I've always been the guy with a monolithic application/codebase.

For more than 10 years now, I've gotten good at caching, writing good SQL queries, using Redis to store frequently called read data, using background jobs to perform updates, edits, long-running tasks, e.t.c

Then again, I haven't had to deal with more than 100 million rows in a db before.

Not until now, I've used up all my tricks and alas no significant improvement.

Now I'm coming for advice from you smart devops people.

For my current app, just recently I had a rails app, my DB, and some script in the /lib, Redis, Sidekiq, all on one, you guessed it, server.

I read up on Docker and now I have Sidekiq, Redis, my app, and my db all on different containers.

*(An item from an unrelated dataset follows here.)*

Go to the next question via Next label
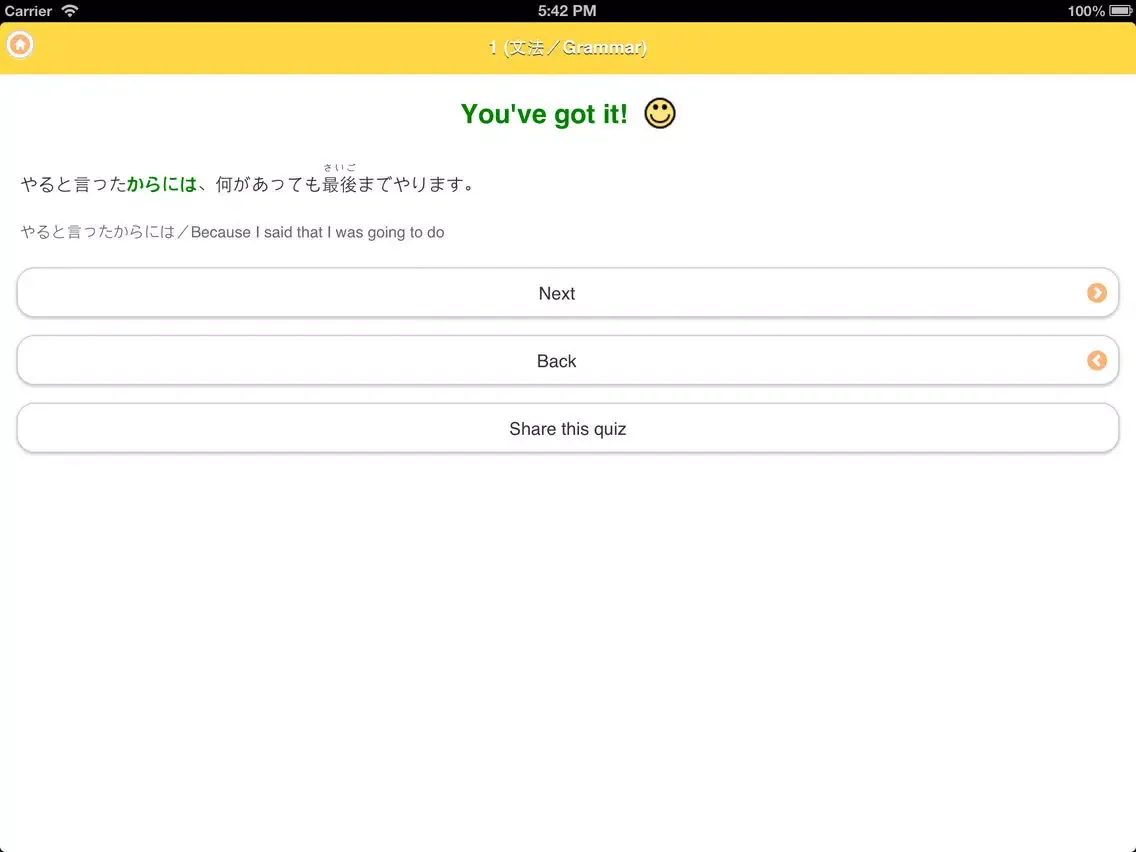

Now, I'd like to split some functions on my app itself. This is where I need your help.

For example:

Script A: I have this ruby script(a ruby class) that crawls the web for backlink data. Script A only gathers links and removes links that have been parsed already.

Script B: Another script that gets the links script A collected and retrieves the information I want from that link.

Let's stop at that for now, so it doesn't get confusing.

I'd like to run these scripts on their own servers, and they would connect to my app via api's.

Both scripts are less than 1000 lines of code and are written in Ruby.

Requirements

  1. Both scripts require Selenium, Watir, and headless chrome to run.
  2. The server must be able to autoscale as needed.
  3. If the server is rate-limited or stuck in a link blackhole, I should be able to spin up a new server(host), with a different wan IP, with all the content of the script in as little time as possible.
  4. The server should be affordable, as it's these are long running tasks. The script does not require a database as it only sends back important data back to my app via API.
  5. In short, both scripts should be on their own server (host) and it should be easy to spin up a new one in no time.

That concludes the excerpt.